Gleichwertigkeitserklärung für die DIN EN 1996

Um nach bauaufsichtlicher Einführung der übrigen Eurocodes zum 1. Juli 2012 zum frühestmöglichen Zeitpunkt eine durchgängige Bemessung des gesamten Gebäudes nach dem Teilsicherheitskonzept zu ermöglichen, hat die Bauaufsicht eine sogenannte Gleichwertigkeitserklärung für die Bemessung nach DIN EN 1996 publiziert (www.dibt.de/de/data/Newsletter/03_2012.pdf ).
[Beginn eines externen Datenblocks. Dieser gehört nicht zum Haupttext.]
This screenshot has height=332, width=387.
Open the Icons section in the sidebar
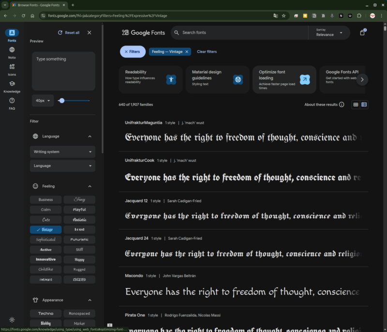[x=12, y=67]
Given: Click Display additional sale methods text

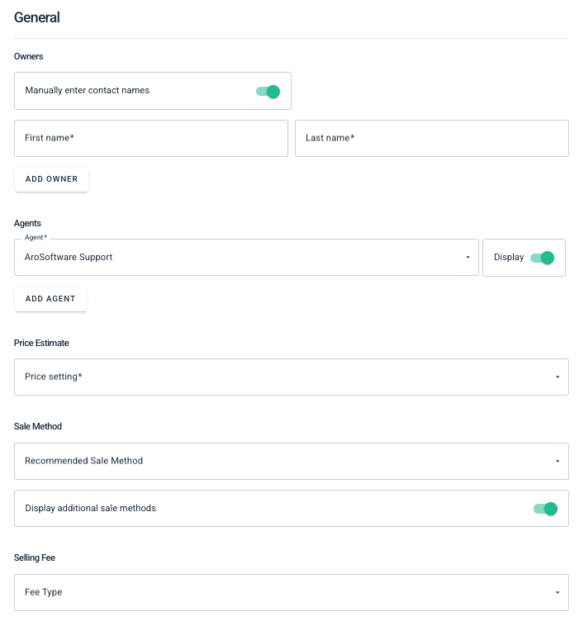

Das bedeutet, dass nach Vorliegen aller Weißdrucke der nationa­len Anhänge zu DIN EN 1996 (Ausgabedaten siehe Tabelle 2) eine Bemessung nach DIN EN 1996 alternativ zur bauaufsichtlich eingeführten DIN 1053 möglich ist.

Zur Unterstützung der Anwender bei der Arbeit mit den neuen Normen hat die Arbeits­gemeinschaft Mauerziegel hierzu die neue Broschüre „Bemessung von Ziegelmauerwerk – Ziegelmauerwerk nach DIN EN 1996-3“ herausgegeben, die unter www.argemauerziegel.de zum Download zur Verfügung steht. In dieser sind die Neuerungen anschaulich mit Beispielen erläutert.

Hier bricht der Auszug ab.